Arithmetic sequences $\left(a_n\right)$ and $\left(b_n\right)$ have integer terms with $a_1=b_1=1<a_2 \le b_2$ and $a_n b_n = 2010$ for some $n$. What is the largest possible value of $n$?

$\textbf{(A)}\ 2 \qquad \textbf{(B)}\ 3 \qquad \textbf{(C)}\ 8 \qquad \textbf{(D)}\ 288 \qquad \textbf{(E)}\ 2009$

Solution

Since $\left(a_n\right)$ and $\left(b_n\right)$ have integer terms with $a_1=b_1=1$, we can write the terms of each sequence as


$\left(a_n\right) \Rightarrow \{1, x+1, 2x+1, 3x+1, ...\}$

$\left(b_n\right) \Rightarrow \{1, y+1, 2y+1, 3y+1, ...\}$


where $x$ and $y$ are the common differences of each, respectively.


Since

$a_n = (n-1)x+1$

$b_n = (n-1)y+1$

it is easy to see that

$a_n \equiv b_n \equiv 1 \mod{(n-1)}$.


Hence, we have to find the largest $n$ such that $\frac{a_n-1}{n-1}$ and $\frac{b_n-1}{n-1}$ are both integers.

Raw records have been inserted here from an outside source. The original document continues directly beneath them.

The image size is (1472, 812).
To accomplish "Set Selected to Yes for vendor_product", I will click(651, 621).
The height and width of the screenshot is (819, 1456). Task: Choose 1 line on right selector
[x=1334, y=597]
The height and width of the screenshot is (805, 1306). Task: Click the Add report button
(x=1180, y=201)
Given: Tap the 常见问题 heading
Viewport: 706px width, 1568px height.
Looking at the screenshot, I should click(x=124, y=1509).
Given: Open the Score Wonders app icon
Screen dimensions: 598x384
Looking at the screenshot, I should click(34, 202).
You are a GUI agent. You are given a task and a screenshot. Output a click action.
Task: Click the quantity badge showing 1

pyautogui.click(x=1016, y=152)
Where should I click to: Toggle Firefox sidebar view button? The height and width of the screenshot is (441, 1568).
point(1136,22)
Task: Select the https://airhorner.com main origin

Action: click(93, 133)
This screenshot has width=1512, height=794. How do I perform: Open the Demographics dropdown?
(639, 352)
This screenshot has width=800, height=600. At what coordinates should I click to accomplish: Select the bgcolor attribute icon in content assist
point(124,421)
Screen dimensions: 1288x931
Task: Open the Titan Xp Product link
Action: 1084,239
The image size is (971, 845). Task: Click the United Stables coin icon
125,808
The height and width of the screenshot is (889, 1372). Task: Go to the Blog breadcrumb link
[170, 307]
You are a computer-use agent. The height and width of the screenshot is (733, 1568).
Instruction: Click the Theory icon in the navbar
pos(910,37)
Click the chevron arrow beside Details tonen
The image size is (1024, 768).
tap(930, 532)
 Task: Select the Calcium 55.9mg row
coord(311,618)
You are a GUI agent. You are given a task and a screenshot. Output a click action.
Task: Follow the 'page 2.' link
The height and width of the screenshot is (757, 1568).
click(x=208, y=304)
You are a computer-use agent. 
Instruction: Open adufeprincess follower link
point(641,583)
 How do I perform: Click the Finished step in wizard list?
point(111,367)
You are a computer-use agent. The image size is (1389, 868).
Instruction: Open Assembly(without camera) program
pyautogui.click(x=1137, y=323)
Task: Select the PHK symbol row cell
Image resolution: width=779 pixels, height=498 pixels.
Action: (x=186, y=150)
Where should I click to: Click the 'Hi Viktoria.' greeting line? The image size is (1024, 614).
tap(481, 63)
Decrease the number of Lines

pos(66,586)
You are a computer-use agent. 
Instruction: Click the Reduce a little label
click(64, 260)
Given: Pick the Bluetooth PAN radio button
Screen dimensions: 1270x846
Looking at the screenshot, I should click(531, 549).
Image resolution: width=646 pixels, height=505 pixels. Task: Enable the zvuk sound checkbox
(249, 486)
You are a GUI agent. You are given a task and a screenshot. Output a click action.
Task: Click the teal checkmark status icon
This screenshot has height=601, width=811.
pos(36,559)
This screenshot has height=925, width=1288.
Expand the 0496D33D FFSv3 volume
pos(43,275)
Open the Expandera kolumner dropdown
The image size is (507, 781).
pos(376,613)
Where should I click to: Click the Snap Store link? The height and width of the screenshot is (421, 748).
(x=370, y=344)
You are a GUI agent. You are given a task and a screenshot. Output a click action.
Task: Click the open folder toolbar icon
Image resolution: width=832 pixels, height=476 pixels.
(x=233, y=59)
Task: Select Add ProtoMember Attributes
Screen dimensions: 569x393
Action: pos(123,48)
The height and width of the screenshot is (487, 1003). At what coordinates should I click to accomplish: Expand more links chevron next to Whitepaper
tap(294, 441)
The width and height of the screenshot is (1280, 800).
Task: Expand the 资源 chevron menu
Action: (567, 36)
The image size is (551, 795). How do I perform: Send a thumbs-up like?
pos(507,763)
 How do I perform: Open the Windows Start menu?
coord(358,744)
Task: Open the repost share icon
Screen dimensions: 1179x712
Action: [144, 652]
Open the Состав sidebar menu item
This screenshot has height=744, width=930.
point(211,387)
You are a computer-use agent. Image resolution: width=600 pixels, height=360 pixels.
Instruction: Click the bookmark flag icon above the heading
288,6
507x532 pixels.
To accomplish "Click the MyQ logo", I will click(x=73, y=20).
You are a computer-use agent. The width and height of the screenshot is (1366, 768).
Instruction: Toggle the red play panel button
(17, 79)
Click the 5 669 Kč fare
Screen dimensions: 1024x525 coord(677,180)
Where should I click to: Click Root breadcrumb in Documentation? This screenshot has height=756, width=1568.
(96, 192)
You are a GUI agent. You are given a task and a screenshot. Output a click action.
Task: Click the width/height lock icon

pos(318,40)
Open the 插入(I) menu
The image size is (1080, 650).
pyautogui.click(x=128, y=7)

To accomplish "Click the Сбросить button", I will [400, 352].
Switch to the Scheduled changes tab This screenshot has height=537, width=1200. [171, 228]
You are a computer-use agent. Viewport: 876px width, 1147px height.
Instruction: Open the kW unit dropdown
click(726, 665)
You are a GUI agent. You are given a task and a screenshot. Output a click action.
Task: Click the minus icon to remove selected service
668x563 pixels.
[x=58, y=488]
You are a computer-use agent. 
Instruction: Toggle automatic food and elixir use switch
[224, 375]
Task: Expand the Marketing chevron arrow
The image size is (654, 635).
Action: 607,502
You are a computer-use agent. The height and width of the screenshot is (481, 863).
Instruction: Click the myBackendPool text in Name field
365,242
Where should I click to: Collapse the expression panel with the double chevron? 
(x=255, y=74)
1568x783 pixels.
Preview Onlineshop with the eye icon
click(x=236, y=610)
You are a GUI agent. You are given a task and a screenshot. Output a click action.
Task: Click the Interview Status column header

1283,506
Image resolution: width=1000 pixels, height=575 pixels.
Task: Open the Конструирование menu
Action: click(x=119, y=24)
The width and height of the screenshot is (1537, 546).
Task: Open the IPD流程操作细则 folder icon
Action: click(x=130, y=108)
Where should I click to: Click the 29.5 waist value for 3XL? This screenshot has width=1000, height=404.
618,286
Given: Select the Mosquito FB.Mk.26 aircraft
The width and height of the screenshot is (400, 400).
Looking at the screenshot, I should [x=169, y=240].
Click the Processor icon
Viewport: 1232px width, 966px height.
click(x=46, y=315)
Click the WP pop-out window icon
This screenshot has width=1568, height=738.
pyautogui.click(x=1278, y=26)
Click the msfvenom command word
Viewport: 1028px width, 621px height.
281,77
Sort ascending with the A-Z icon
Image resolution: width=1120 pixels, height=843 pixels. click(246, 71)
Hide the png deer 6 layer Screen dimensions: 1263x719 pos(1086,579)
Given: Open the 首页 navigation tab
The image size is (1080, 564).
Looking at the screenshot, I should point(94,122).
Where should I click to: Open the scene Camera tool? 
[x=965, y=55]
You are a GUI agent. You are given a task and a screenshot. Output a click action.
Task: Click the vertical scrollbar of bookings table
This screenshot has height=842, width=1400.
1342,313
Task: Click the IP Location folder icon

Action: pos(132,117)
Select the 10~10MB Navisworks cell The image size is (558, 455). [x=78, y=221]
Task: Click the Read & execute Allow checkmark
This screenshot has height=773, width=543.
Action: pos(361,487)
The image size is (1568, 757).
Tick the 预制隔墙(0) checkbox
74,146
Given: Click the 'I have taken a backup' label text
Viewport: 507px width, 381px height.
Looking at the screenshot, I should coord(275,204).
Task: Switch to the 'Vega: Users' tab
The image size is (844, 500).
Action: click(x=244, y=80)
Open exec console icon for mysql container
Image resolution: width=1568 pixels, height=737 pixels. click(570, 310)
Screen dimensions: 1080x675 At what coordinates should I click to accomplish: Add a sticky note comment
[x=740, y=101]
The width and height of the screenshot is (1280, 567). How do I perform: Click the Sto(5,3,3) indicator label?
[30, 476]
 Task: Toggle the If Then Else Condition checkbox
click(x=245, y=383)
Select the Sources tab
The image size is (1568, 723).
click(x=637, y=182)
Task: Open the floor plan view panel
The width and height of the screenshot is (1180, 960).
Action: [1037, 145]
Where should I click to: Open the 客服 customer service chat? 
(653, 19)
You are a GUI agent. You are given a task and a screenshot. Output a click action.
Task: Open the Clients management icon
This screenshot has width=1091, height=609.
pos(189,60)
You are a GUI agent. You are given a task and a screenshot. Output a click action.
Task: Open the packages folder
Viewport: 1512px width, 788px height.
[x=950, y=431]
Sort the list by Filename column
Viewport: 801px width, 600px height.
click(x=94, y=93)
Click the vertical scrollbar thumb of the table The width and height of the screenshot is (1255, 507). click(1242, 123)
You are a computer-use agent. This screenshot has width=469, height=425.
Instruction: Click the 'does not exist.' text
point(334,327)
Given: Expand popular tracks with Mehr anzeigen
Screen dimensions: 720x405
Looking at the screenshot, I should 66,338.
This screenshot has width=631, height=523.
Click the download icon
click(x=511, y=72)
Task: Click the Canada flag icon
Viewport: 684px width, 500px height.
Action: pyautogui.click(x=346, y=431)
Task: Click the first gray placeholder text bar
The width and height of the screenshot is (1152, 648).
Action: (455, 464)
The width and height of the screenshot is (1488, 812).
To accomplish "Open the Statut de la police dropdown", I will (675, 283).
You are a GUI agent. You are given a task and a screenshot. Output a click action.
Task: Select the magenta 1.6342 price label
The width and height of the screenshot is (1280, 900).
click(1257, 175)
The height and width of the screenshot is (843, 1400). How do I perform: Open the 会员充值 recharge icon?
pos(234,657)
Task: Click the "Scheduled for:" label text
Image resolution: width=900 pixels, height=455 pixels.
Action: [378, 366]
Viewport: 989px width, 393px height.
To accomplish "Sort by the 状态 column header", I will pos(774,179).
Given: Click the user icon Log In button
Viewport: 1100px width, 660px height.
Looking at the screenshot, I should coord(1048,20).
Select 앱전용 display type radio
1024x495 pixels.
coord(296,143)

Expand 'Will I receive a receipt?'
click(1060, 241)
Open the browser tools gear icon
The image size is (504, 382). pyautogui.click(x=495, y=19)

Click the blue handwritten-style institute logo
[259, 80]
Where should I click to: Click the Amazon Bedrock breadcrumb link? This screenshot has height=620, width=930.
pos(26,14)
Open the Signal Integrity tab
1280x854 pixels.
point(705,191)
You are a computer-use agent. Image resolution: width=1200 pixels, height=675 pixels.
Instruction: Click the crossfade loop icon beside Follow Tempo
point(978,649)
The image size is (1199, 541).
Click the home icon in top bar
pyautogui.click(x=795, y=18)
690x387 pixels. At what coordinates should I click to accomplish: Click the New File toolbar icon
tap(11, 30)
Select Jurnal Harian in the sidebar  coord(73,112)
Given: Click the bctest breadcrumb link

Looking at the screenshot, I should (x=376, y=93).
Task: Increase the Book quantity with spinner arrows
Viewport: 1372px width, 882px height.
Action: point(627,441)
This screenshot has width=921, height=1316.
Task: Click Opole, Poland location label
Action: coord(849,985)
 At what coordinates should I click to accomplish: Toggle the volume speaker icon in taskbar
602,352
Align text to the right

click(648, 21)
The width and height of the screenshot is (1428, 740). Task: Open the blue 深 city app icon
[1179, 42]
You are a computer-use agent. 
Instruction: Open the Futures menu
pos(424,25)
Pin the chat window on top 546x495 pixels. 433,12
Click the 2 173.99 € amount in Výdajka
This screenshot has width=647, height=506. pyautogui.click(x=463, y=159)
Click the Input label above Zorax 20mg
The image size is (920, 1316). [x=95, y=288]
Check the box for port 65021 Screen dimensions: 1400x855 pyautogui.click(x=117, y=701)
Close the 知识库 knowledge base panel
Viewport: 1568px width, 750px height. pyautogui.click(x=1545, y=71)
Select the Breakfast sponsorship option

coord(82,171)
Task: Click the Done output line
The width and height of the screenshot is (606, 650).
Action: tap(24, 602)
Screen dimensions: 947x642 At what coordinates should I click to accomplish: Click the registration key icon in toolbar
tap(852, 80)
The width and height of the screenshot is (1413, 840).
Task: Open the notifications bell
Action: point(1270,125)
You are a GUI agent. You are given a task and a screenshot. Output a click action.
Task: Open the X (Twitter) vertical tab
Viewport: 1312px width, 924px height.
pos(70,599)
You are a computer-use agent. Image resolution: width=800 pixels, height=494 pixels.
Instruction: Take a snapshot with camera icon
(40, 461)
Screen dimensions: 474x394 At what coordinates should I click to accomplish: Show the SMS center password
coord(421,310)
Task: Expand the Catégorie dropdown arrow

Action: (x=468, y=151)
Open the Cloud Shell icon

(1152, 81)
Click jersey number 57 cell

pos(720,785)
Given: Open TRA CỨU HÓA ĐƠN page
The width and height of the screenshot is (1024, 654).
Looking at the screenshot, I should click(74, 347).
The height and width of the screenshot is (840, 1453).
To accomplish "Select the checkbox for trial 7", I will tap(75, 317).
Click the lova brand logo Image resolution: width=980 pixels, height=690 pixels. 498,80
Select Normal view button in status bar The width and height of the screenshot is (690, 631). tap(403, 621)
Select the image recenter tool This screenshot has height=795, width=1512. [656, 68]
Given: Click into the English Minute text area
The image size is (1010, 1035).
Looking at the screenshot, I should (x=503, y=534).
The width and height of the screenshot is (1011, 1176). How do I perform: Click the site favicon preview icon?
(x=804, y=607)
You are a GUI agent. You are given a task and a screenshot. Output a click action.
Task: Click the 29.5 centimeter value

The prime factorization of $2010$ is $2\cdot{3}\cdot{5}\cdot{67}$. We list out all the possible pairs that have a product of $2010$


$(2,1005), (3, 670), (5,402), (6,335), (10,201),(15,134),(30,67)$


and soon find that the largest $n-1$ value is $7$ for the pair $(15, 134)$, and so the largest $n$ value is $\boxed{8\ \textbf{(C)}}$.